本发明为达到以上目的,是通过这样的技术方案来实现的:提供一种β-葡聚糖酶和木聚糖酶的融合基因,其核苷酸序列是SEQ ID NO:1,命名为gx-78。
本发明同时提供了上述融合基因编码的氨基酸序列是SEQ ID NO:2。
本发明还提供了上述融合基因的构建方法,包括以下步骤:
1)、设计扩增β-葡聚糖酶和木聚糖酶基因片段的PCR引物;
2)、在β-葡聚糖酶基因下游引物和木聚糖酶基因上游引物中加上一段连接肽序列,然后通过PCR反应扩增β-葡聚糖酶和木聚糖酶基因;
3)、根据基因重叠延伸技术,以步骤2)所得的两个PCR反应产物的混合物为模版,分三步进行基因重叠延伸,获得融合基因。

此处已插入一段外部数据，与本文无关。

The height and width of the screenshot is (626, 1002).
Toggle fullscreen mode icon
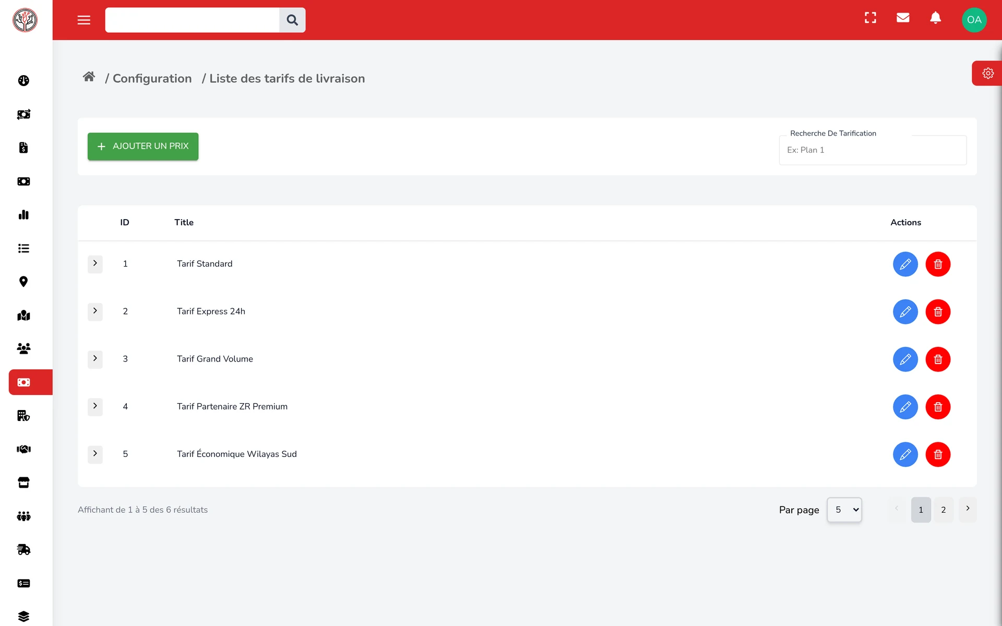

本发明的融合基因的构建方法:步骤2)是在β-葡聚糖酶基因和木聚糖酶基因间引入连接子序列SEQ ID NO:7。首先根据连接子的序列,设计恰当的引物,通过PCR延伸反应,使β-葡聚糖酶基因的下游含有完整的连接子序列,而木聚糖酶基因的上游含有部分的连接子序列。步骤3)根据基因重叠延伸技术,以步骤2)所得的两个PCR产物的混合物为模版,不加引物进行互为引物扩增,此时已获得融合基因。回收扩增产物作为进一步PCR反应的模板,以β-葡聚糖酶基因的上游引物和木聚糖酶基因的下游引物为引物进行扩增反应,获得更大量的融合基因产物。然后依次进行了目的片段割胶回收,并插入克隆载体或表达载体、质粒提取等步骤。
利用上述β-葡聚糖酶和木聚糖酶的融合基因所制得的融合蛋白,同时具有β-葡聚糖酶活性和木聚糖酶活性,因此该种融合蛋白能同时水解β-葡聚糖和木聚糖。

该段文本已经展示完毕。